Her first thought upon awaking was Maybe it was all a dream. But memories poured incessantly into her aching head, as they did every time she woke, and she did not have the energy to actively try and deceive herself. It wasn’t a dream. They’re really dead. And it’s her fault. As she shivered beneath her blankets, she could recall the last few images of her fading dreams. It was unclear, but there was a young girl, crying in a corner, knee deep in a pool of blood. Fucking piece of shit morbid cliché, she thought. She’d never had much of an imagination.

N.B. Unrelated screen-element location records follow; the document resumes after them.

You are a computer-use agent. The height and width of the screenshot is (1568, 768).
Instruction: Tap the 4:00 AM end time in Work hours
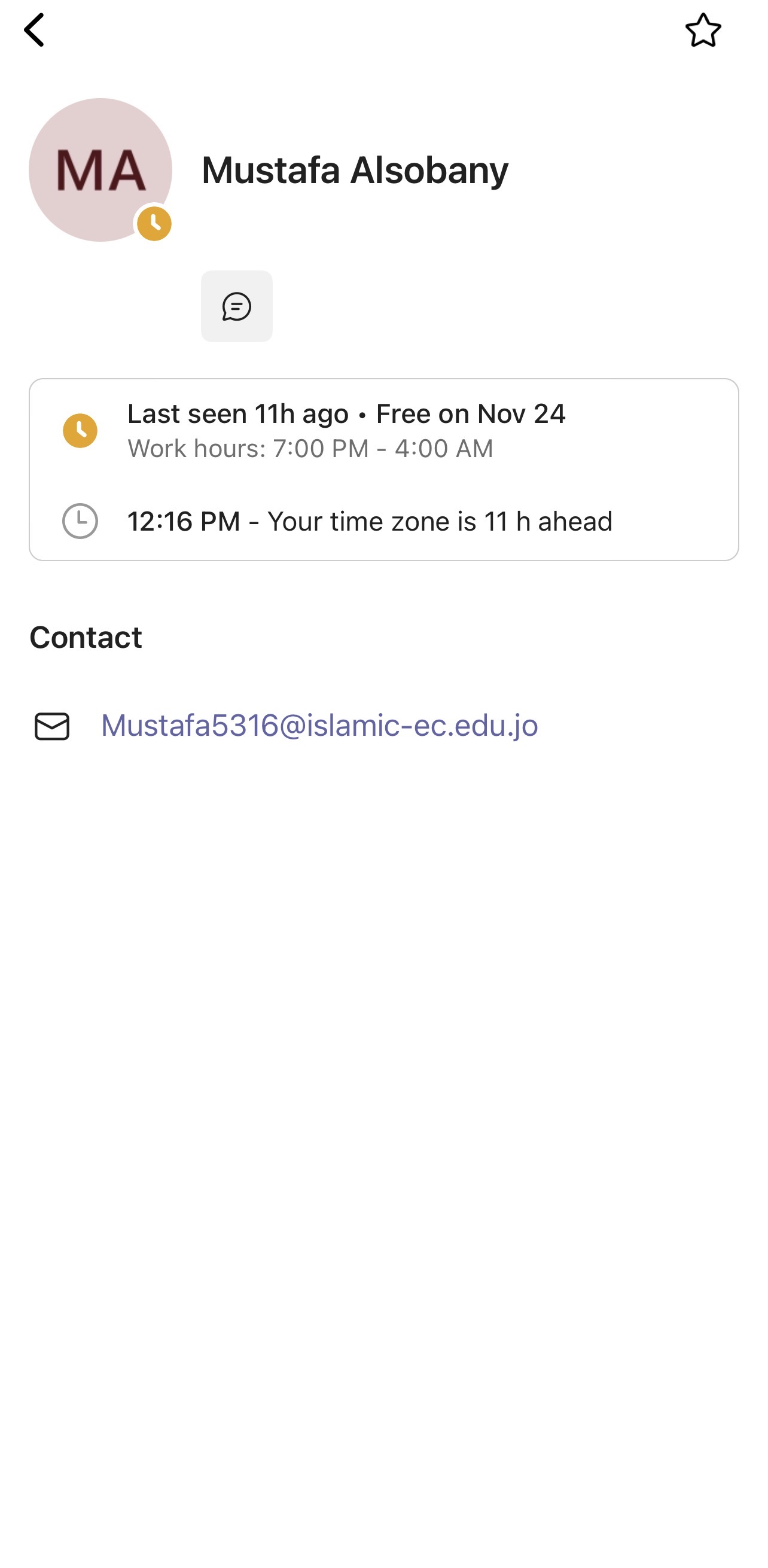coord(444,449)
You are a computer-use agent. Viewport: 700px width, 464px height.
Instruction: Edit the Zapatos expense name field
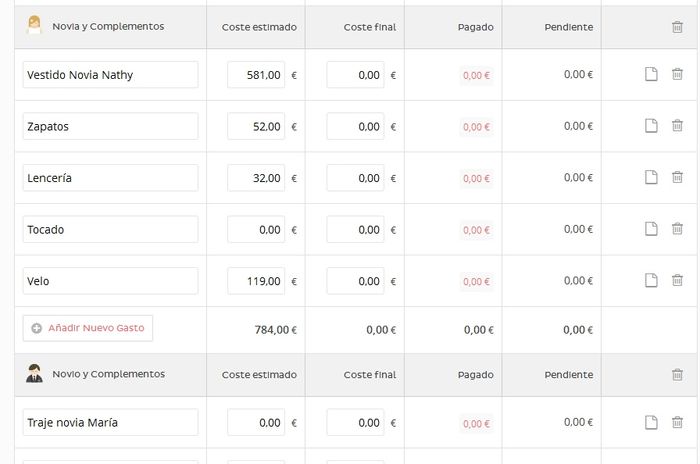coord(110,126)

She contemplated getting out of bed, but couldn’t think a reason to bother. She’d failed. She’d tried to defeat Jayle for the sake of her mother and Rouma. But she’d given in to her weakness, and let her go, and now she wasn’t in any position to change her mind. Almost as soon as she’d made that deal with Jayle, after she’d shrugged out of her embrace and retreated to the quiet darkness of her own castle, she’d felt a constant ache of regret. It wasn’t that she thought that her decision was wrong. But when she’d been trying to defeat Jayle, she’d been focused and completely certain in the righteousness of her actions. It had been easy, then, to turn off the grief, to retreat into the intricacies of the game. To focus on numbers, strategy, tactics. No it was all gone, and she had nothing to block out the dark thoughts that assailed her day and night. Just get it over with. I can’t take this anymore. I just want to…
Her thoughts trailed off unfinished. She’d thought the same pointless, apathetic thoughts again and again for weeks now, running them over in her mind like a dog worrying a bone. She was now so tired of her own thoughts that she did her best not to think at all. But then she just felt cold.
She felt a light pressure as her Companion’s arms tightened around her.
“Hey. You awake?” he asked, as though he couldn’t tell.
“Alright, then. Sleep all you want. You need to rest,” he told her again. He’d said little else since she’d let Jayle go.
“No. Let me up,” Seol said. She wriggled out of Ceus’s embrace and rose, pulling the blanket with her. Nowadays, she always felt cold. Ceus stood up behind her, but she refused to look at him. “I’d like to be alone now.”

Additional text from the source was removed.